Men have relegated caregiving to women so they can concentrate on their work.  There is still a belief that work outside the home is more valuable than unpaid work.   Consequently, there’s a debate about the feasibility of reducing and redistributing unpaid work.

One half of all labor is unpaid work preformed by women in the home.  Work is any activity that produces goods and services.  Unpaid work is part of the economic equation.  The GDP would increase by 26% is all work was paid work.

Unpaid work has been seen as a burden rather than a good.  Caregiving is unique.  It has value because of its human dimension.  Technology will make for changes in caregiving but it’s the only activity where humans are not fully replaceable.

Women are usually the ones who care for children, sick relatives, the elderly, and the disabled.  This work is very hard but it can also bring deep fulfillment.  Practical support and respite are needed to help women care for those they love.   Instead of reducing their caregiving women would like to see men more involved.

Caring for a child is meaningful and women don’t regret putting their careers on hold.  In fact, many skills a woman gains as a mother eventually help her  professionally.  A mother’ care is more important than ever since today one in four children are being raised without a father.  A working mother’s social protection should include maternal leave and flexible schedules.  Most women describe being a mother as the most important thing they do.

 

“Protecting Femininity and Human Dignity in Women’s Empowerment and Gender Equality Policies Today”

There’s global crisis in how women are seen and heard.  We need to recognize the universal dignity of women.  The push today is to make women more competitive but it is wrong to expect women to be just like men.  Women have been made to think that their most important work, marriage and motherhood, is antiquated.

Sue Ellen Browder explained how her five years of research led her to become a pro-life advocate.  The original 1960’s feminists were fighting for equal rights.  Then, in order to make abortion legal, the feminists were recruited.  The rights of women were sold as a package.  Abortion is a false right which violates the most basic human right.  Pro-abortion feminists got credit for new laws – women cannot be fired if pregnant, want ads can no longer be listed as male and female and educational opportunities must be open to women as well as men.

The anti-abortion movement is essential to women’s empowerment.  Abortion is not health care.  Fertility is a sign of health and not something to be treated with hormonal drugs.  Women in underdeveloped countries don’t want abortions.  They are aware of the risks but more importantly they believe that life begins at conception.  Priorities need to be set straight.  Women, living in villages, want accessibility to health care and education.  They want assistance in helping young girls learn proper skills.
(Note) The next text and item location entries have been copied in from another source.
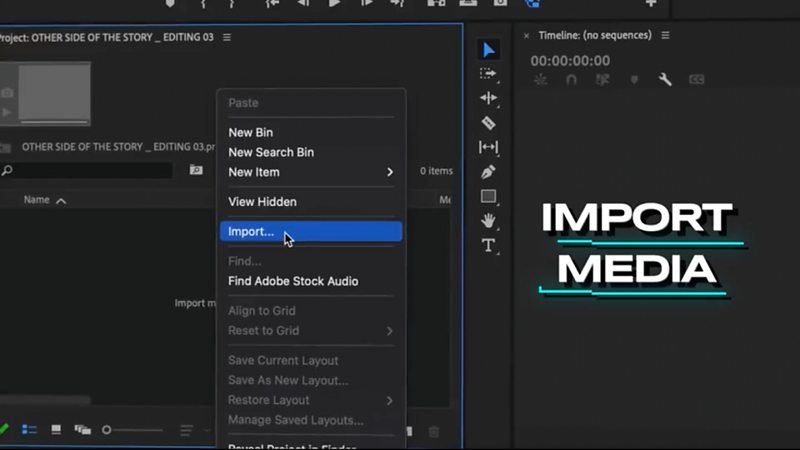The height and width of the screenshot is (450, 800).
Task: Adjust the thumbnail zoom slider
Action: [x=107, y=430]
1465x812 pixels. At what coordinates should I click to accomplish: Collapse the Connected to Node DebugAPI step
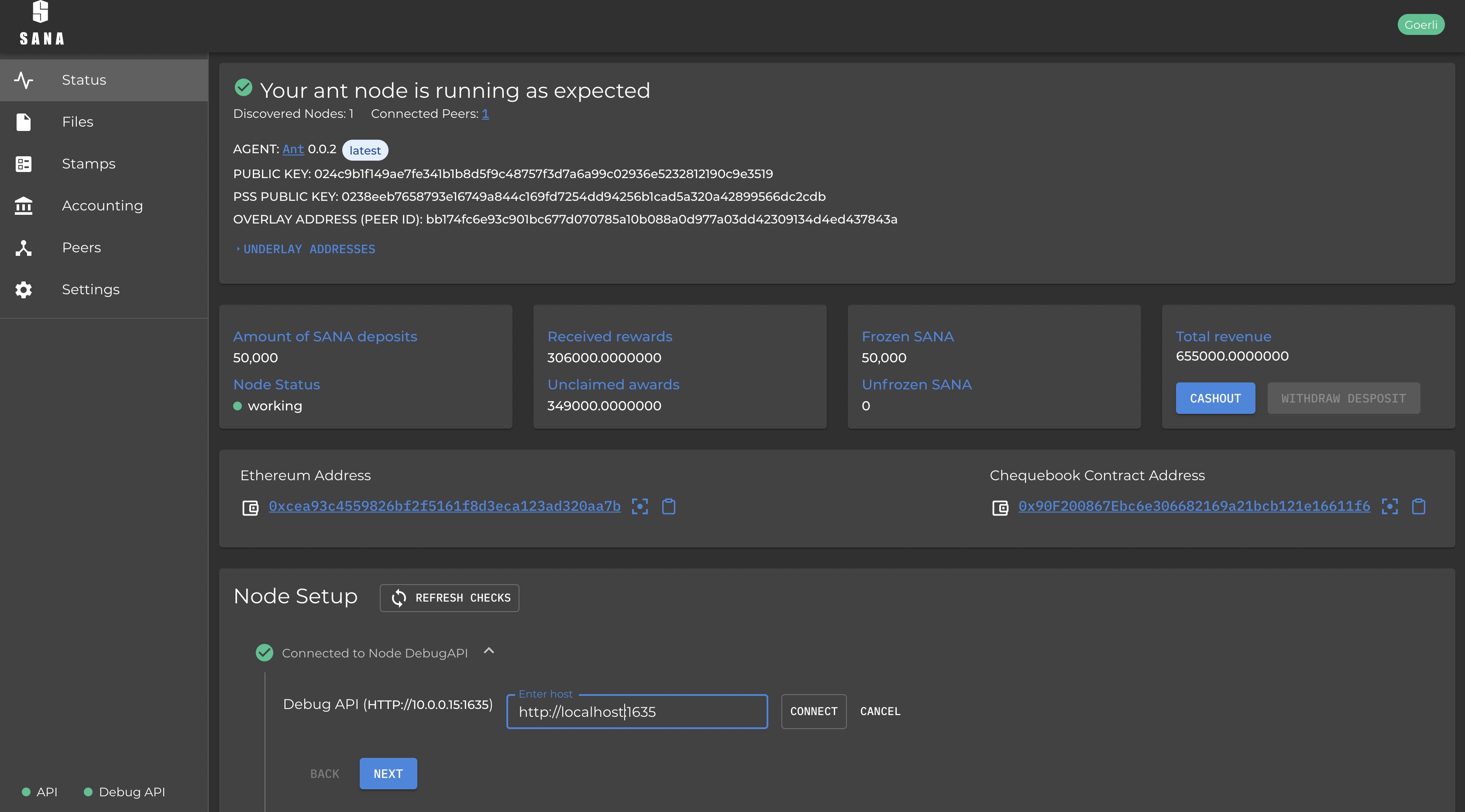[488, 651]
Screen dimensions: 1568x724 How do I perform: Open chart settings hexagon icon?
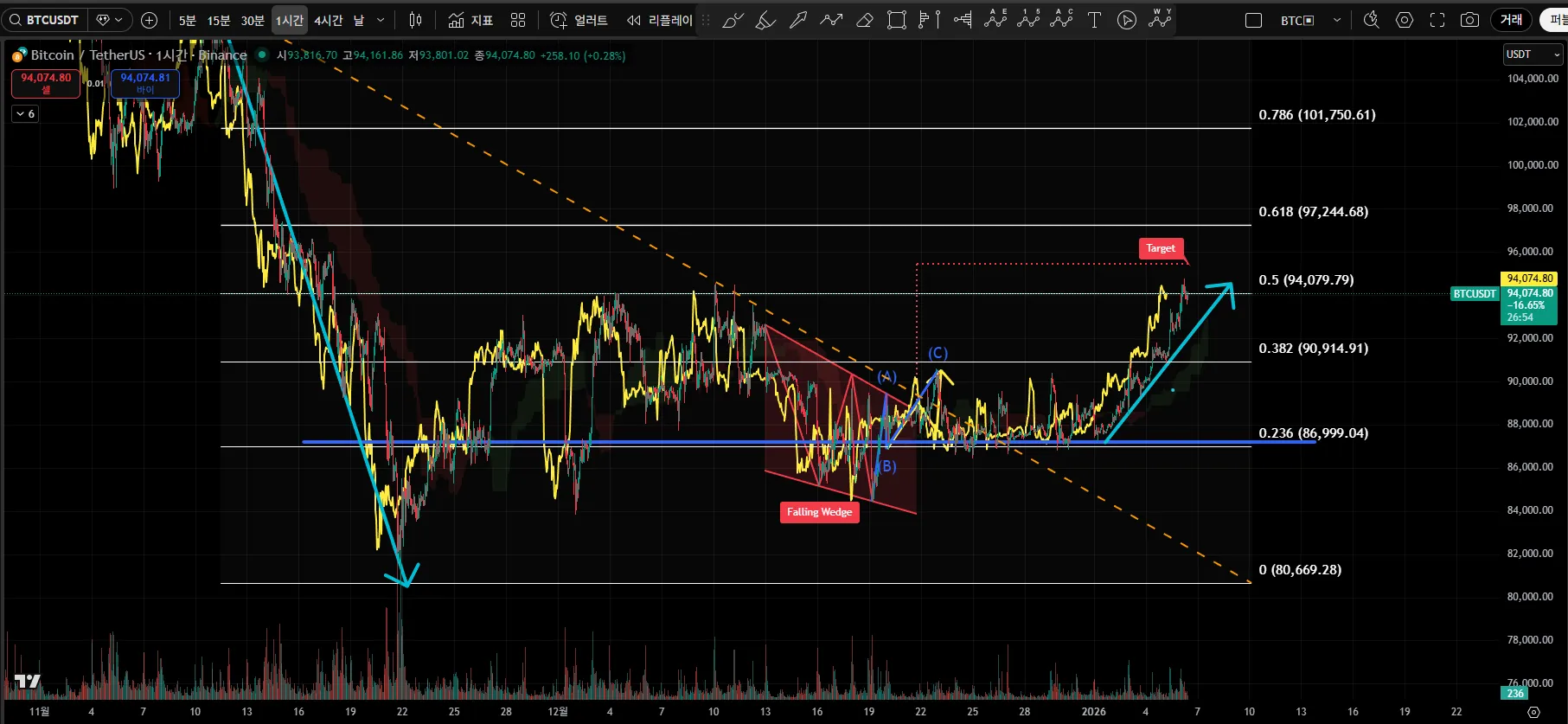tap(1405, 20)
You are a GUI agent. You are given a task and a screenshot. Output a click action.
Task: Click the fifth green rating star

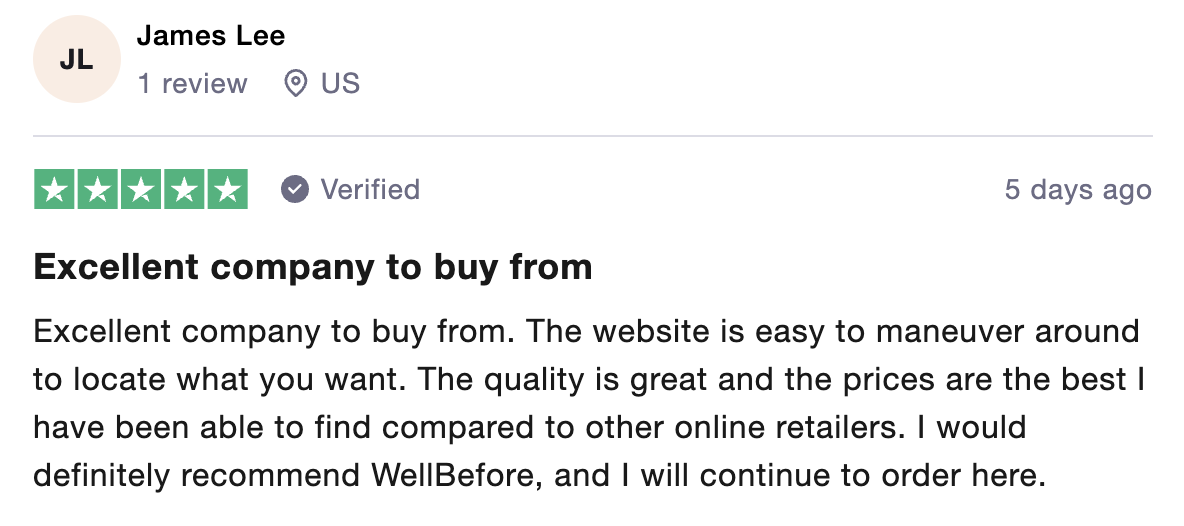[x=227, y=189]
The value system has been turned upside down.   Limiting population is not a solution to a nation’s difficulties.  Today women and girls are victims and there is unjust discrimination against them.  Sex selection abortion, common throughout the world, has caused 27 million girls to be slaughtered.  Children are not a problem but a gift.  It’s necessary for women to be brought to the table to inform leaders about what they want.  Everyone should spread the message that women’s uniqueness ought to be championed and celebrated.